## Work item:
Output the full listing exactly.

# # #

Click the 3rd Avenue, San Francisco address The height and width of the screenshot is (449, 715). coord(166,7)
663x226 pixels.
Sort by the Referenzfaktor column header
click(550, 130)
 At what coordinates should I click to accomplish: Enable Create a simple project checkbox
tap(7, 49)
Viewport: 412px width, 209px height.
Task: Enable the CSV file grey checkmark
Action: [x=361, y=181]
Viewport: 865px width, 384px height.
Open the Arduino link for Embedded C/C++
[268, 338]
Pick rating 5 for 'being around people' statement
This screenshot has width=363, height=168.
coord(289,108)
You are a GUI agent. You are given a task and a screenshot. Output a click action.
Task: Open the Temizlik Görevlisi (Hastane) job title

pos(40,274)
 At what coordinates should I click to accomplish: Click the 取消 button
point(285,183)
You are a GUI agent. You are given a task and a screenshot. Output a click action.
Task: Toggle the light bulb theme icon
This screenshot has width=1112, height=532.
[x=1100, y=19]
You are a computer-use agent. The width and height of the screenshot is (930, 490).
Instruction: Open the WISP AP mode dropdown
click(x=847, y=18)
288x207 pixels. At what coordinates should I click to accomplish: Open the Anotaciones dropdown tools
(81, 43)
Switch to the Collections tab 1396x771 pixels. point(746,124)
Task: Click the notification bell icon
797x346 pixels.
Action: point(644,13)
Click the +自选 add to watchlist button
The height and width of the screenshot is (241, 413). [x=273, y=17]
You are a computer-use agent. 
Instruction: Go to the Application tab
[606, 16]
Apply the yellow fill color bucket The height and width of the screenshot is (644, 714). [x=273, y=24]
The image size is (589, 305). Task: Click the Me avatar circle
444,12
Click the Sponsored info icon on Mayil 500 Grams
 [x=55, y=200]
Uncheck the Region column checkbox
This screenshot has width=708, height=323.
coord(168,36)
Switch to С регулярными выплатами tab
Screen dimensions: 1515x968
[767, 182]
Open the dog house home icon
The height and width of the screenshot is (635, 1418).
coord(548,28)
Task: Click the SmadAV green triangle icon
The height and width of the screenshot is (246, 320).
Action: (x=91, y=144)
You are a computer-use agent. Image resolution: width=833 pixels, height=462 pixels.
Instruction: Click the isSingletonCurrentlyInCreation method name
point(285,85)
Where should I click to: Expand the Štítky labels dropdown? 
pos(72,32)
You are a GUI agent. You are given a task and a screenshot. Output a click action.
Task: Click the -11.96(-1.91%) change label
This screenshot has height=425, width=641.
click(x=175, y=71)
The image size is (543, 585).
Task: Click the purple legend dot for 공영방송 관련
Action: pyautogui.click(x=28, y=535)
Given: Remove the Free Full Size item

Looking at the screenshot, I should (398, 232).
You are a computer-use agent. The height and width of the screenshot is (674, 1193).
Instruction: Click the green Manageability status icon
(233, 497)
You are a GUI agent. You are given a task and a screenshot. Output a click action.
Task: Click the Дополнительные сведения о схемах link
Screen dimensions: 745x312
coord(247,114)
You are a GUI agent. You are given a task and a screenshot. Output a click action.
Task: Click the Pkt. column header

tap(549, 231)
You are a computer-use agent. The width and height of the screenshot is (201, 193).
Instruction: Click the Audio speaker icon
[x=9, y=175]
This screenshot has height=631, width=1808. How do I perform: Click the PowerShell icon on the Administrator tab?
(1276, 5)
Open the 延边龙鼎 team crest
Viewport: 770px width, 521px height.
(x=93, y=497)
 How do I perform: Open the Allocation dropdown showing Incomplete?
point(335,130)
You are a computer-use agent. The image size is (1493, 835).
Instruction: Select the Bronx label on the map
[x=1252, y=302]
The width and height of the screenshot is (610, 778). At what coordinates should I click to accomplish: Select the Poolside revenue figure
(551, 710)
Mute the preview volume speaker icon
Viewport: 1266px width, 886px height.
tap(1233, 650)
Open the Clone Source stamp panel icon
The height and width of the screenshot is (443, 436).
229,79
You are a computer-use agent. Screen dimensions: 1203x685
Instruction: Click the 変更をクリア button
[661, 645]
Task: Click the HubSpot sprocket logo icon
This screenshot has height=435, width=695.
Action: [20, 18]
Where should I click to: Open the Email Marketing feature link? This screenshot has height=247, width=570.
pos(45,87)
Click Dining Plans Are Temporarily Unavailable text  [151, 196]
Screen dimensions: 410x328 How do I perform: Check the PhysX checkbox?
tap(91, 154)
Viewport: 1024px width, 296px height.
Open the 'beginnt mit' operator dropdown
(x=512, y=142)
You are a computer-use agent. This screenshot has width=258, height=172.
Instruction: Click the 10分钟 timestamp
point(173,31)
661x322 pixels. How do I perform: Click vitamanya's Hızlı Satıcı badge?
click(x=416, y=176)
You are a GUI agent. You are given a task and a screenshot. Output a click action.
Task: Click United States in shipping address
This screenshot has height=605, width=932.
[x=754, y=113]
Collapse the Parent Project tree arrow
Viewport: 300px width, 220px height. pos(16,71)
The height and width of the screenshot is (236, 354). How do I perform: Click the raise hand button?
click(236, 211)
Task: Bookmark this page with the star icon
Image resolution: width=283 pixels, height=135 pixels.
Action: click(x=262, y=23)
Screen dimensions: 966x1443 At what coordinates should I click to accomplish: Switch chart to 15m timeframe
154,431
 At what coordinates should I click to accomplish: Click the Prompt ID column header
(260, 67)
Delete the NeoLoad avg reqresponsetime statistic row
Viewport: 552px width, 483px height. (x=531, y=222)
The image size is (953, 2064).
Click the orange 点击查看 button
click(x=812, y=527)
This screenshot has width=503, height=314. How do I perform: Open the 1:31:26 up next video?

# # #

## Result for this exercise:
Click the 3rd Avenue, San Francisco address The height and width of the screenshot is (449, 715). coord(166,7)
663x226 pixels.
Sort by the Referenzfaktor column header
click(550, 130)
 At what coordinates should I click to accomplish: Enable Create a simple project checkbox
tap(7, 49)
Viewport: 412px width, 209px height.
Task: Enable the CSV file grey checkmark
Action: [x=361, y=181]
Viewport: 865px width, 384px height.
Open the Arduino link for Embedded C/C++
[268, 338]
Pick rating 5 for 'being around people' statement
This screenshot has width=363, height=168.
coord(289,108)
You are a GUI agent. You are given a task and a screenshot. Output a click action.
Task: Open the Temizlik Görevlisi (Hastane) job title

pos(40,274)
 At what coordinates should I click to accomplish: Click the 取消 button
point(285,183)
You are a GUI agent. You are given a task and a screenshot. Output a click action.
Task: Toggle the light bulb theme icon
This screenshot has width=1112, height=532.
[x=1100, y=19]
You are a computer-use agent. The width and height of the screenshot is (930, 490).
Instruction: Open the WISP AP mode dropdown
click(x=847, y=18)
288x207 pixels. At what coordinates should I click to accomplish: Open the Anotaciones dropdown tools
(81, 43)
Switch to the Collections tab 1396x771 pixels. point(746,124)
Task: Click the notification bell icon
797x346 pixels.
Action: point(644,13)
Click the +自选 add to watchlist button
The height and width of the screenshot is (241, 413). [x=273, y=17]
You are a computer-use agent. 
Instruction: Go to the Application tab
[606, 16]
Apply the yellow fill color bucket The height and width of the screenshot is (644, 714). [x=273, y=24]
The image size is (589, 305). Task: Click the Me avatar circle
444,12
Click the Sponsored info icon on Mayil 500 Grams
 [x=55, y=200]
Uncheck the Region column checkbox
This screenshot has width=708, height=323.
coord(168,36)
Switch to С регулярными выплатами tab
Screen dimensions: 1515x968
[767, 182]
Open the dog house home icon
The height and width of the screenshot is (635, 1418).
coord(548,28)
Task: Click the SmadAV green triangle icon
The height and width of the screenshot is (246, 320).
Action: (x=91, y=144)
You are a computer-use agent. Image resolution: width=833 pixels, height=462 pixels.
Instruction: Click the isSingletonCurrentlyInCreation method name
point(285,85)
Where should I click to: Expand the Štítky labels dropdown? 
pos(72,32)
You are a GUI agent. You are given a task and a screenshot. Output a click action.
Task: Click the -11.96(-1.91%) change label
This screenshot has height=425, width=641.
click(x=175, y=71)
The image size is (543, 585).
Task: Click the purple legend dot for 공영방송 관련
Action: pyautogui.click(x=28, y=535)
Given: Remove the Free Full Size item

Looking at the screenshot, I should (398, 232).
You are a computer-use agent. The height and width of the screenshot is (674, 1193).
Instruction: Click the green Manageability status icon
(233, 497)
You are a GUI agent. You are given a task and a screenshot. Output a click action.
Task: Click the Дополнительные сведения о схемах link
Screen dimensions: 745x312
coord(247,114)
You are a GUI agent. You are given a task and a screenshot. Output a click action.
Task: Click the Pkt. column header

tap(549, 231)
You are a computer-use agent. The width and height of the screenshot is (201, 193).
Instruction: Click the Audio speaker icon
[x=9, y=175]
This screenshot has height=631, width=1808. How do I perform: Click the PowerShell icon on the Administrator tab?
(1276, 5)
Open the 延边龙鼎 team crest
Viewport: 770px width, 521px height.
(x=93, y=497)
 How do I perform: Open the Allocation dropdown showing Incomplete?
point(335,130)
You are a computer-use agent. The image size is (1493, 835).
Instruction: Select the Bronx label on the map
[x=1252, y=302]
The width and height of the screenshot is (610, 778). At what coordinates should I click to accomplish: Select the Poolside revenue figure
(551, 710)
Mute the preview volume speaker icon
Viewport: 1266px width, 886px height.
tap(1233, 650)
Open the Clone Source stamp panel icon
The height and width of the screenshot is (443, 436).
229,79
You are a computer-use agent. Screen dimensions: 1203x685
Instruction: Click the 変更をクリア button
[661, 645]
Task: Click the HubSpot sprocket logo icon
This screenshot has height=435, width=695.
Action: [20, 18]
Where should I click to: Open the Email Marketing feature link? This screenshot has height=247, width=570.
pos(45,87)
Click Dining Plans Are Temporarily Unavailable text  [151, 196]
Screen dimensions: 410x328 How do I perform: Check the PhysX checkbox?
tap(91, 154)
Viewport: 1024px width, 296px height.
Open the 'beginnt mit' operator dropdown
(x=512, y=142)
You are a computer-use agent. This screenshot has width=258, height=172.
Instruction: Click the 10分钟 timestamp
point(173,31)
661x322 pixels. How do I perform: Click vitamanya's Hızlı Satıcı badge?
click(x=416, y=176)
You are a GUI agent. You are given a task and a screenshot. Output a click action.
Task: Click United States in shipping address
This screenshot has height=605, width=932.
[x=754, y=113]
Collapse the Parent Project tree arrow
Viewport: 300px width, 220px height. pos(16,71)
The height and width of the screenshot is (236, 354). How do I perform: Click the raise hand button?
click(236, 211)
Task: Bookmark this page with the star icon
Image resolution: width=283 pixels, height=135 pixels.
Action: click(x=262, y=23)
Screen dimensions: 966x1443 At what coordinates should I click to accomplish: Switch chart to 15m timeframe
154,431
 At what coordinates should I click to accomplish: Click the Prompt ID column header
(260, 67)
Delete the NeoLoad avg reqresponsetime statistic row
Viewport: 552px width, 483px height. (x=531, y=222)
The image size is (953, 2064).
Click the orange 点击查看 button
click(x=812, y=527)
This screenshot has width=503, height=314. How do I perform: Open the 1:31:26 up next video?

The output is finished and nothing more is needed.